Les réseaux thermiques sont un sujet d’actualité pour beaucoup d’énergéticiens suisses, comme Romande Energie, Groupe E ou Oiken. En Suisse alémanique, le fournisseur d’énergie CKW a souhaité savoir quelles étaient les prochaines zones prioritaires pour la mise en place de réseaux de chaleur dans son secteur d’activité. Face à la nécessité d’agir rapidement dans un environnement dynamique, il a cherché à améliorer son processus.

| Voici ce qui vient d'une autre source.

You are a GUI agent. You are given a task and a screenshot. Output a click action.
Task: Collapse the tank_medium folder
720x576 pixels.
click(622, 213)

Par le passé, les évaluations de CKW impliquaient en effet un effort manuel important: collecte des attributs des bâtiments, cartographie des données de base dans des outils SIG de bureau, puis ajustement de modèles de demande thermique dans des feuilles de calcul ad hoc. Les processus souffraient de données lacunaires et de travail répétitif. Avec la solution présentée, CKW a pu automatiser l’ensemble du processus, économisant de précieuses heures de travail et permettant à l’équipe de se concentrer sur l’exploration de scénarios avec l’appui de cartes et d’indicateurs clés en main (figure 2).

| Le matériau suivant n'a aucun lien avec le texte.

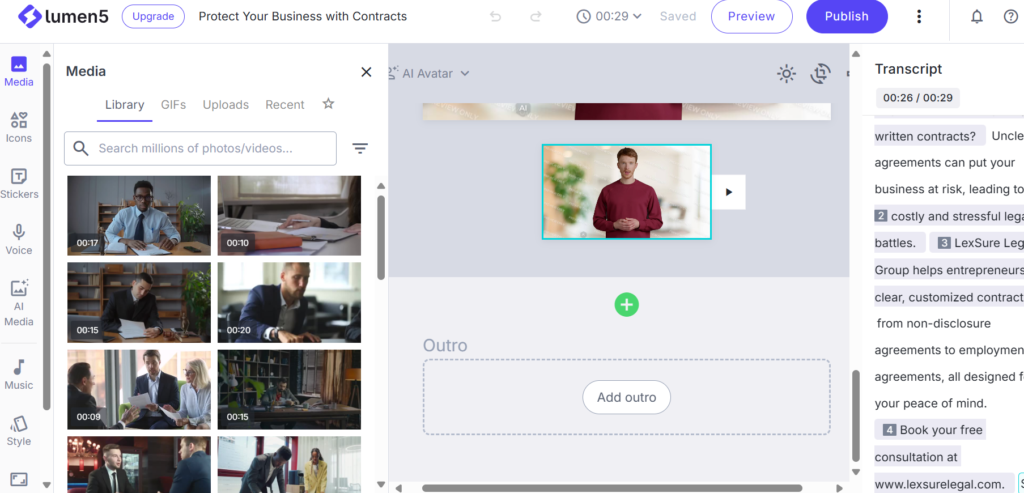Click the notifications bell icon
Viewport: 1024px width, 493px height.
tap(977, 16)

L’avantage principal de cette approche entièrement digitalisée consiste dans le fait qu’elle permet de comparer des variantes répondant à différents objectifs et de ne retenir que celles correspondant aux objectifs stratégiques visés. La figure 3 illustre comment trois scénarios indicatifs – générés à la volée par l’IA selon les objectifs de l’utilisateur – peuvent facilement être comparés. Le scénario 1 présente une solution ambitieuse, dans laquelle l’intégralité des bâtiments du site est raccordée au réseau. La réduction des émissions de gaz à effet de serre y est la plus importante, mais également les coûts d’investissement. À l’inverse, le scénario 3 ne vise qu’à raccorder un seul type de bâtiment, en l’occurrence ceux chauffés au mazout. Dans ce scénario, près de 84% des émissions peuvent être économisées pour seulement 14% des bâtiments raccordés et environ un dixième des coûts d’investissement, ce qui représente une solution stratégique si tel est l’objectif visé. Au final, la décision appartient aux utilisateurs, qui peuvent explorer plus d’une centaine de critères disponibles dans la plateforme et ainsi optimiser les investissements.
Références
[1] Luigi Jorio, «Un siècle pour rénover tous les bâtiments en Suisse», swissinfo.ch, 15 janvier 2020.
[2] Justine Fleury, «Faute de main-d’œuvre qualifiée, la Suisse pourrait rater sa transition énergétique», Agefi, 15 décembre 2021.